Current major change is that all video clips now work in Firefox and Safari. If you check
the source you'll find XHTML validated code. Previously, we were missing the 'data' line
that allows FF and co to show the video.
For the longest time I've been trying to make rounded-corners workable and never really succeeded,
until now - albeit in a basic way. Photoshop has an excellent tool for creating rounded
rectangles - but there's slight difficulty in rounding the inner corners. If you check
here
you will find a tutorial for older Photoshop programs (works in the newer, I have PS v8). Quite
an amazing trick. There are plenty of PS demos on YouTube. Check out the AbsoluteCross website
graphics - that some serious talent right there, very impressive.
I use a mass of programs when playing around with websites: Photoshop 8, After Effects 7, Paint Shop
Pro versions 7 and 9, ACDSee for image conversion. Sites are checked in Safari, Firefox and IE 7 - all
on a PC running XP Pro, Dual Core AMD 2.11 GHz, 2gb memory, 120 GB of drive space.
That rather nice font on most styles is called "Asenine" and can be found
here.
For anyone that hasn't noticed the Google Ads update, you can now have rounded corners (we don't
currently use them, but they look cool) - info
here. As for us having ads - we've never considered Google Ads intrusive, so they stay.
We'll always say no to popups and all that other nonsense.

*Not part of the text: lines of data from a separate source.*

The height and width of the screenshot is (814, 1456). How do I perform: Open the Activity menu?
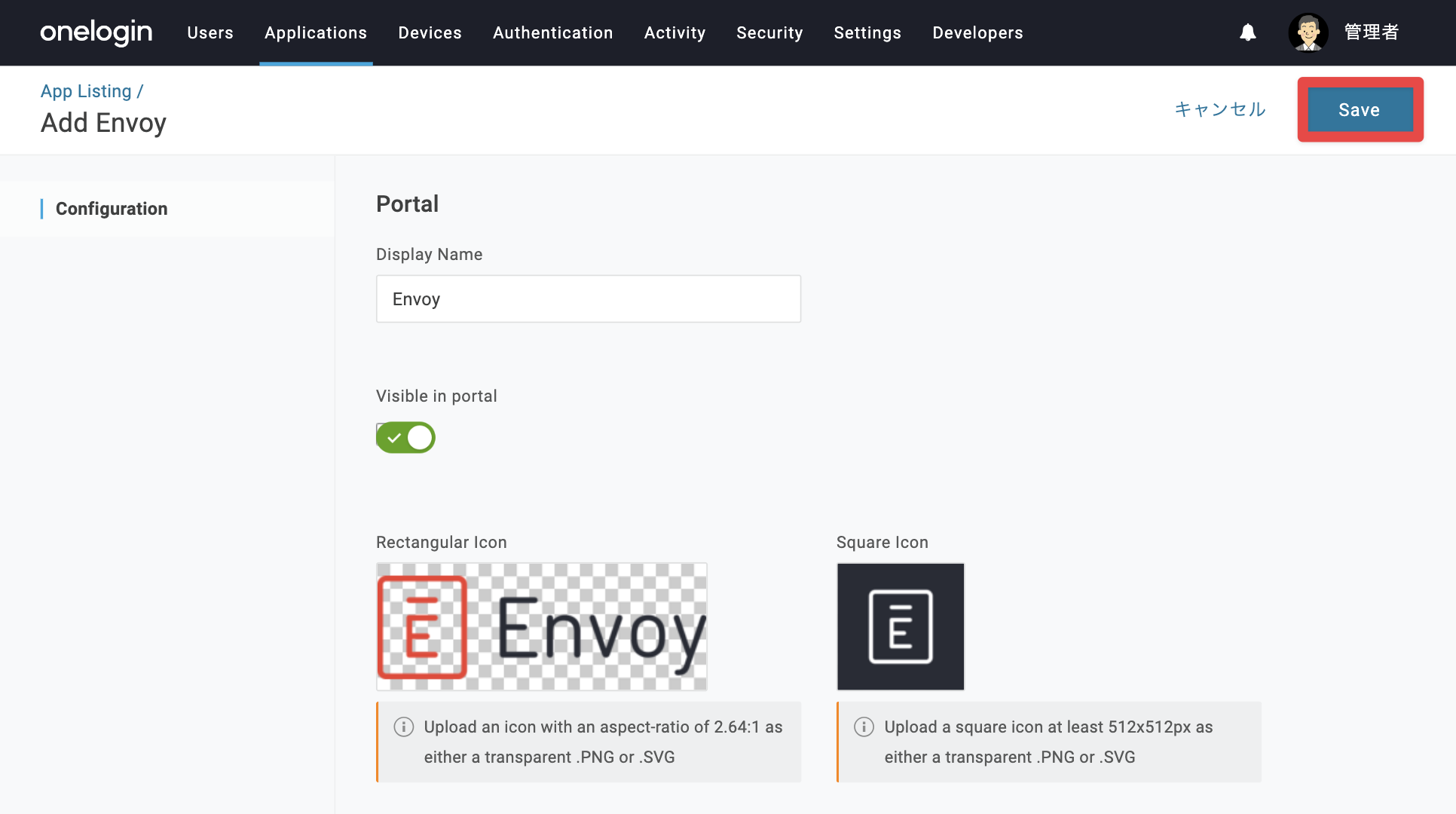[674, 32]
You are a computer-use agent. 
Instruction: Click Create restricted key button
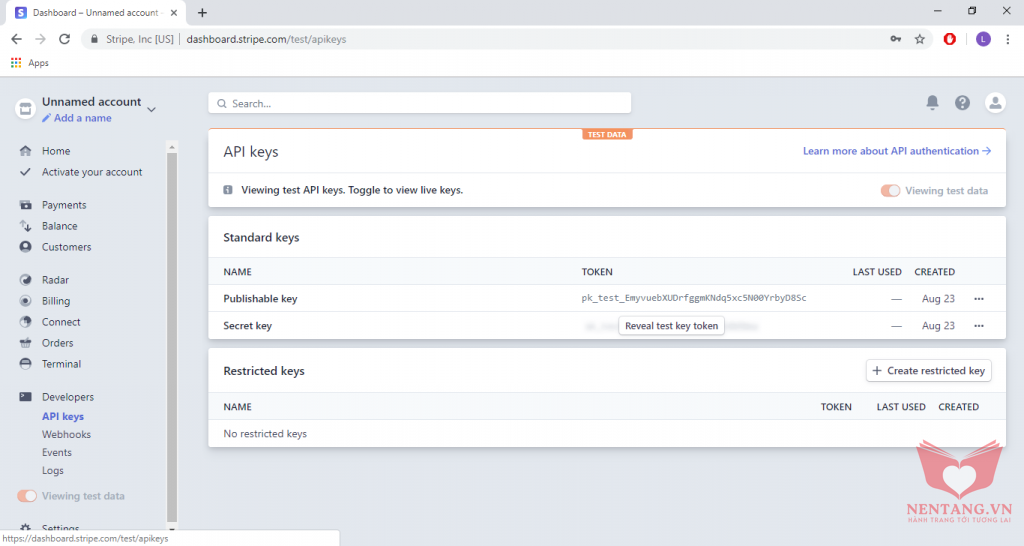point(928,370)
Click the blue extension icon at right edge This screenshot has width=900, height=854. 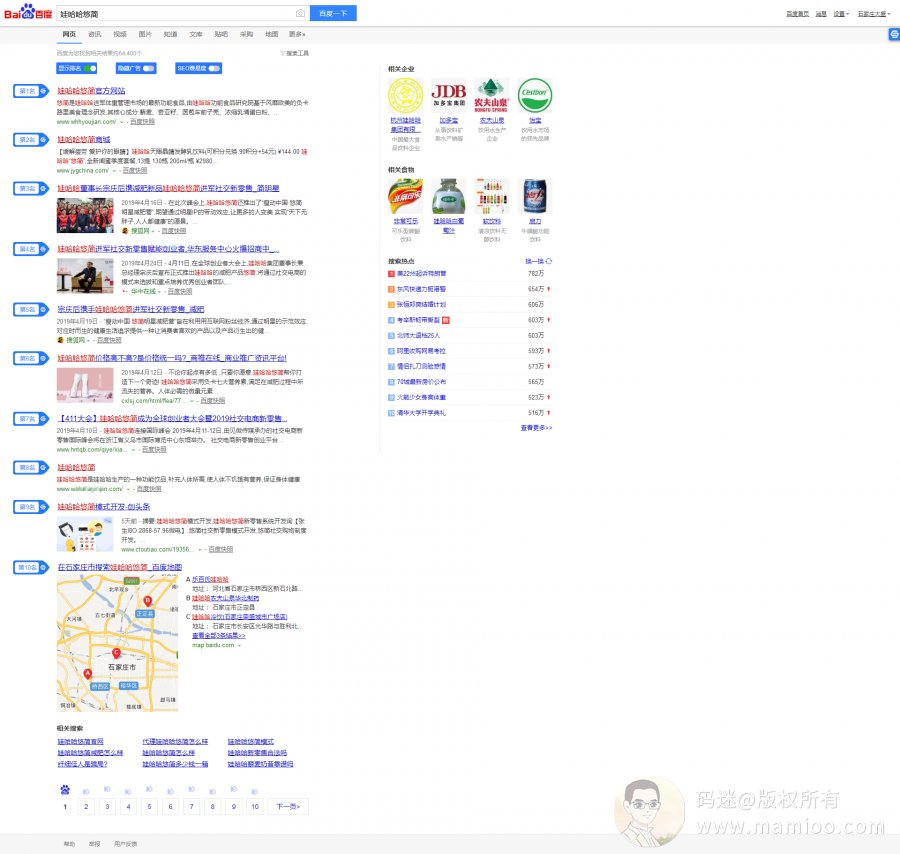click(x=893, y=35)
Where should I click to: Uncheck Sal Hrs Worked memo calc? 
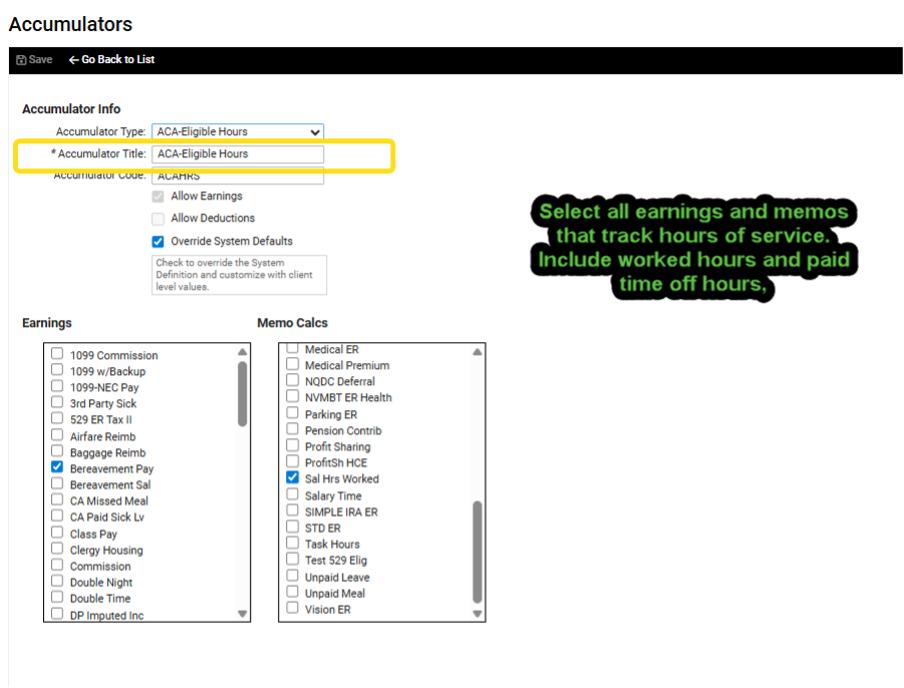coord(293,478)
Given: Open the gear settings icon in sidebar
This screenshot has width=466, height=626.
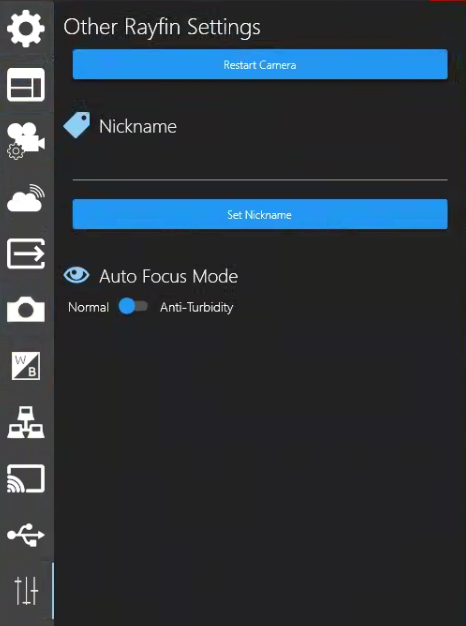Looking at the screenshot, I should click(x=26, y=28).
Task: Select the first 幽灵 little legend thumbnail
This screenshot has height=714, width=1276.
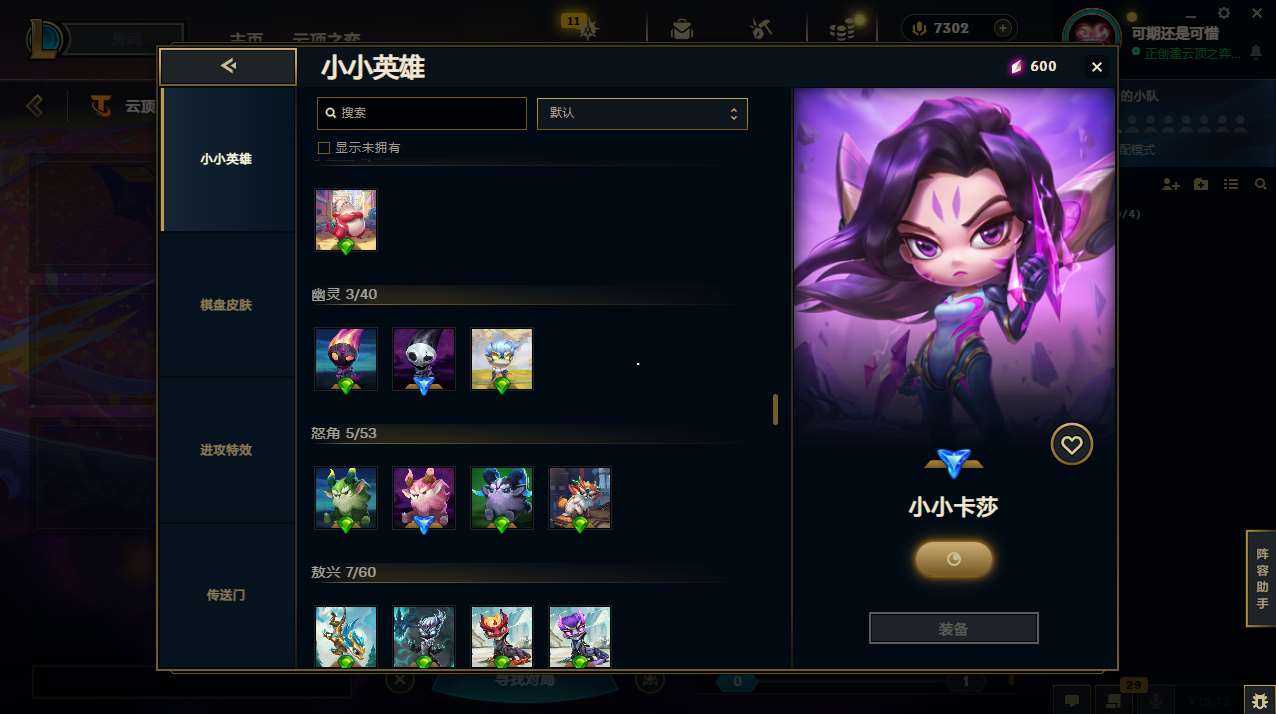Action: click(x=346, y=359)
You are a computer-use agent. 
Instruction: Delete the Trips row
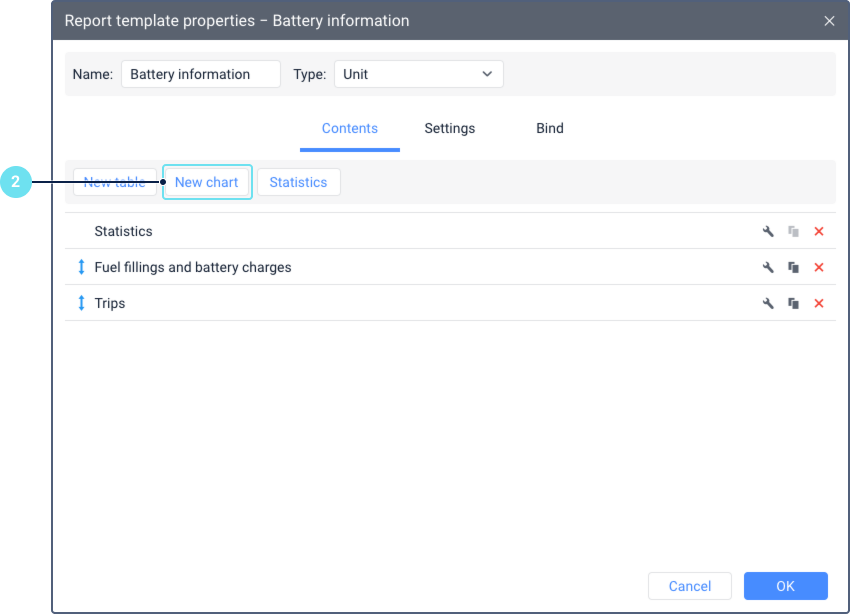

The punching monkey wallpaper was actually created by taking the picture from Alexandra's top (screengrab from
How to Deal) - then enlarged. Spent a long time trying numerous routines to clean it up, eventually just traced the
picture with a second PSPro layer and readded the colour. The reason for so many wallpaper additions is that Oliver
bought me a new 19" LCD monitor - this led me to gain more interest in the graphic side of things and clean up
some of the mess in the older styles (jpg artifacts and such that I couldn't see on my old CRT monitor). Web GFX
work is a lot more fun when you're sitting in 1280x1024 resolution - Adobe After Effects can become quite a busy
working area on an 800x600 screen (which I lived with for ages).
Sometimes I work with small images and need to blow them up to wallpaper size, so you can imagine how grainy etc
the result will be. A fantastic program to smooth out an image can be found
here. Neat Image.
Behind the scenes, what you don't see, is the extensive work undertaken by Oliver - setting up an entire
dedicated server to deal with 25+ sites - writing *ALL* the code for the contact form, guestbook, top 20,
header/footer cookie-control, footer date-stamps plus systems for emailing us both an SQL backup every week (guestbook
entries lives there, for example), the DNS servers, domain control, hit counter, picture displayer.
Oliver also rejigged the style-switcher to
almost zero-code compared to the original. Wallpaper page is now automatic, I simply adjust the paper number
and upload new pics. There's a whole guestbook administration you don't see, allowing for deleting, approving etc.
So yes, my workload is minimal really. I could never have done this much by myself. Not even close. Especially
the validation - that was originally Oli's idea (XHTML and CSS) - but I've grown used to it now: Those buttons are
mainly for us, to spot errors and problems in the pages.
HR dividers: This brings problems in Firefox, but the fix is pretty simple. A basic HR will show a default
size and colour, which is ugly so try using this style line instead:
hr{
border: 0;
height: 1px;
color: #2D3F49;
background-color: #2D3F49;
}
Color and Background-Color are always the same value.
At the moment nothing breaks badly - for example, when increasing the font size to something abnormal
in Firefox will send the layout crazy. I guess that would happen almost anywhere. IE7 is not a problem
since it won't resize a fixed-sized font. FF likes to hand all font control over to the user, which I guess
is the right thing for a browser to do. The footer contains a fixed-sized font.